◆ **TASK ITEM**:
Transcribe all the entries that follow, leaving nothing out.

(Records from a data source)
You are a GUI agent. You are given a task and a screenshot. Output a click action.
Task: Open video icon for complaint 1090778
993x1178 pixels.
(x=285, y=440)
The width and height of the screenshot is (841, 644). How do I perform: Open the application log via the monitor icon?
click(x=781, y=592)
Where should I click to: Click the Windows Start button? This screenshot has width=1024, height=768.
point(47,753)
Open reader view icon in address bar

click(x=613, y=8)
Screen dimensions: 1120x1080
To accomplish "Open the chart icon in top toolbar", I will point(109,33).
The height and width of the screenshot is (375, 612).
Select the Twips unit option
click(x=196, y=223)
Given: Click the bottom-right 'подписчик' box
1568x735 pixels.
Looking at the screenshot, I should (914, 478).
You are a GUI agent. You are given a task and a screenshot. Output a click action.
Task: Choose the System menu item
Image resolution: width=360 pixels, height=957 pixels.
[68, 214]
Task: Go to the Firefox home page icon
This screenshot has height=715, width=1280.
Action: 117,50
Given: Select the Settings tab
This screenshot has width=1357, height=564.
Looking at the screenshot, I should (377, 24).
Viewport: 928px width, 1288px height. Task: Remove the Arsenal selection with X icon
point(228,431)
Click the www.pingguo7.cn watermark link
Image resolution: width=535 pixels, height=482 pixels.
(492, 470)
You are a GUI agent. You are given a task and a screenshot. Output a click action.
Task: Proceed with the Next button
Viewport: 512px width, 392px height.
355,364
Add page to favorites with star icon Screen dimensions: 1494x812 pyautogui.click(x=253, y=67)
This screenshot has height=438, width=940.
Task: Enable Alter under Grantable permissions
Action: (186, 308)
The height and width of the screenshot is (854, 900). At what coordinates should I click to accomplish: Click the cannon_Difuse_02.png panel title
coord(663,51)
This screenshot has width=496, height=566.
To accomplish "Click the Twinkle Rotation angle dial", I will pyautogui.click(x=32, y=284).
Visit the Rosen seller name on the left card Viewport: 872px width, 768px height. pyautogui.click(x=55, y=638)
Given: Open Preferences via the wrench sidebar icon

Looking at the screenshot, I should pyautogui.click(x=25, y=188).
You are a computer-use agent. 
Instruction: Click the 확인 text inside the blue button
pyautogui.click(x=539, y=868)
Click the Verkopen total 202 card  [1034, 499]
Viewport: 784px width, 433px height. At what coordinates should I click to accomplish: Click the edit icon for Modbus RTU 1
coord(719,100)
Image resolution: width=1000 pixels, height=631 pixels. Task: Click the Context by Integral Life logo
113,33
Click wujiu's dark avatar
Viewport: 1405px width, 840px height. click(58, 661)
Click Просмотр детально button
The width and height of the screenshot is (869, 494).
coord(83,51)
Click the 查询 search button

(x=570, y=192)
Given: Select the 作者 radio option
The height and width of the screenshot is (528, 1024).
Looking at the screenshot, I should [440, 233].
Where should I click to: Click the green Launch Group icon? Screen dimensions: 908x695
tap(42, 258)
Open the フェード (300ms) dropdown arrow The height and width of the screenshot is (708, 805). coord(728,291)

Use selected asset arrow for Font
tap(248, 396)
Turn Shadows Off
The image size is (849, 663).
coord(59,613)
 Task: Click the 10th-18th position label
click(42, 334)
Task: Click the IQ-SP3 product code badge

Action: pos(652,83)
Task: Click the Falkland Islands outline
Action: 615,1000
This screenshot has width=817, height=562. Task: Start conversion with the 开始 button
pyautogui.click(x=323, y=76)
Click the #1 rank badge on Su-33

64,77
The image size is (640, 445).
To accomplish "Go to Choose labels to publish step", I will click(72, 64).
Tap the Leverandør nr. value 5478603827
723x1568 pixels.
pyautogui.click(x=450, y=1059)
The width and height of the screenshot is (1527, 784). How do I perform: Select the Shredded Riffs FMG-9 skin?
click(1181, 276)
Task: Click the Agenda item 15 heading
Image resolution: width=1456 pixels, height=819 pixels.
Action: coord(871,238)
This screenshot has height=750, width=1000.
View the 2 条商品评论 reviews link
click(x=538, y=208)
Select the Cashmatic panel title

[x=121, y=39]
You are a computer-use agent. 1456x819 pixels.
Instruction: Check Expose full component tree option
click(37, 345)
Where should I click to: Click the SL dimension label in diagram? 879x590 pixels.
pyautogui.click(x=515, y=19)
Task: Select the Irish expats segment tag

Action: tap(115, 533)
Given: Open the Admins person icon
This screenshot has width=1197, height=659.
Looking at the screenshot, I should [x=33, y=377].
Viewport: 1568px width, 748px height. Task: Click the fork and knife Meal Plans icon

◆ **EXERCISE RESULT**:
You are a GUI agent. You are given a task and a screenshot. Output a click action.
Task: Open video icon for complaint 1090778
993x1178 pixels.
(x=285, y=440)
The width and height of the screenshot is (841, 644). How do I perform: Open the application log via the monitor icon?
click(x=781, y=592)
Where should I click to: Click the Windows Start button? This screenshot has width=1024, height=768.
point(47,753)
Open reader view icon in address bar

click(x=613, y=8)
Screen dimensions: 1120x1080
To accomplish "Open the chart icon in top toolbar", I will point(109,33).
The height and width of the screenshot is (375, 612).
Select the Twips unit option
click(x=196, y=223)
Given: Click the bottom-right 'подписчик' box
1568x735 pixels.
Looking at the screenshot, I should (914, 478).
You are a GUI agent. You are given a task and a screenshot. Output a click action.
Task: Choose the System menu item
Image resolution: width=360 pixels, height=957 pixels.
[68, 214]
Task: Go to the Firefox home page icon
This screenshot has height=715, width=1280.
Action: 117,50
Given: Select the Settings tab
This screenshot has width=1357, height=564.
Looking at the screenshot, I should (377, 24).
Viewport: 928px width, 1288px height. Task: Remove the Arsenal selection with X icon
point(228,431)
Click the www.pingguo7.cn watermark link
Image resolution: width=535 pixels, height=482 pixels.
(492, 470)
You are a GUI agent. You are given a task and a screenshot. Output a click action.
Task: Proceed with the Next button
Viewport: 512px width, 392px height.
355,364
Add page to favorites with star icon Screen dimensions: 1494x812 pyautogui.click(x=253, y=67)
This screenshot has height=438, width=940.
Task: Enable Alter under Grantable permissions
Action: (186, 308)
The height and width of the screenshot is (854, 900). At what coordinates should I click to accomplish: Click the cannon_Difuse_02.png panel title
coord(663,51)
This screenshot has width=496, height=566.
To accomplish "Click the Twinkle Rotation angle dial", I will pyautogui.click(x=32, y=284).
Visit the Rosen seller name on the left card Viewport: 872px width, 768px height. pyautogui.click(x=55, y=638)
Given: Open Preferences via the wrench sidebar icon

Looking at the screenshot, I should pyautogui.click(x=25, y=188).
You are a computer-use agent. 
Instruction: Click the 확인 text inside the blue button
pyautogui.click(x=539, y=868)
Click the Verkopen total 202 card  [1034, 499]
Viewport: 784px width, 433px height. At what coordinates should I click to accomplish: Click the edit icon for Modbus RTU 1
coord(719,100)
Image resolution: width=1000 pixels, height=631 pixels. Task: Click the Context by Integral Life logo
113,33
Click wujiu's dark avatar
Viewport: 1405px width, 840px height. click(58, 661)
Click Просмотр детально button
The width and height of the screenshot is (869, 494).
coord(83,51)
Click the 查询 search button

(x=570, y=192)
Given: Select the 作者 radio option
The height and width of the screenshot is (528, 1024).
Looking at the screenshot, I should [440, 233].
Where should I click to: Click the green Launch Group icon? Screen dimensions: 908x695
tap(42, 258)
Open the フェード (300ms) dropdown arrow The height and width of the screenshot is (708, 805). coord(728,291)

Use selected asset arrow for Font
tap(248, 396)
Turn Shadows Off
The image size is (849, 663).
coord(59,613)
 Task: Click the 10th-18th position label
click(42, 334)
Task: Click the IQ-SP3 product code badge

Action: pos(652,83)
Task: Click the Falkland Islands outline
Action: 615,1000
This screenshot has width=817, height=562. Task: Start conversion with the 开始 button
pyautogui.click(x=323, y=76)
Click the #1 rank badge on Su-33

64,77
The image size is (640, 445).
To accomplish "Go to Choose labels to publish step", I will click(72, 64).
Tap the Leverandør nr. value 5478603827
723x1568 pixels.
pyautogui.click(x=450, y=1059)
The width and height of the screenshot is (1527, 784). How do I perform: Select the Shredded Riffs FMG-9 skin?
click(1181, 276)
Task: Click the Agenda item 15 heading
Image resolution: width=1456 pixels, height=819 pixels.
Action: coord(871,238)
This screenshot has height=750, width=1000.
View the 2 条商品评论 reviews link
click(x=538, y=208)
Select the Cashmatic panel title

[x=121, y=39]
You are a computer-use agent. 1456x819 pixels.
Instruction: Check Expose full component tree option
click(37, 345)
Where should I click to: Click the SL dimension label in diagram? 879x590 pixels.
pyautogui.click(x=515, y=19)
Task: Select the Irish expats segment tag

Action: tap(115, 533)
Given: Open the Admins person icon
This screenshot has width=1197, height=659.
Looking at the screenshot, I should [x=33, y=377].
Viewport: 1568px width, 748px height. Task: Click the fork and knife Meal Plans icon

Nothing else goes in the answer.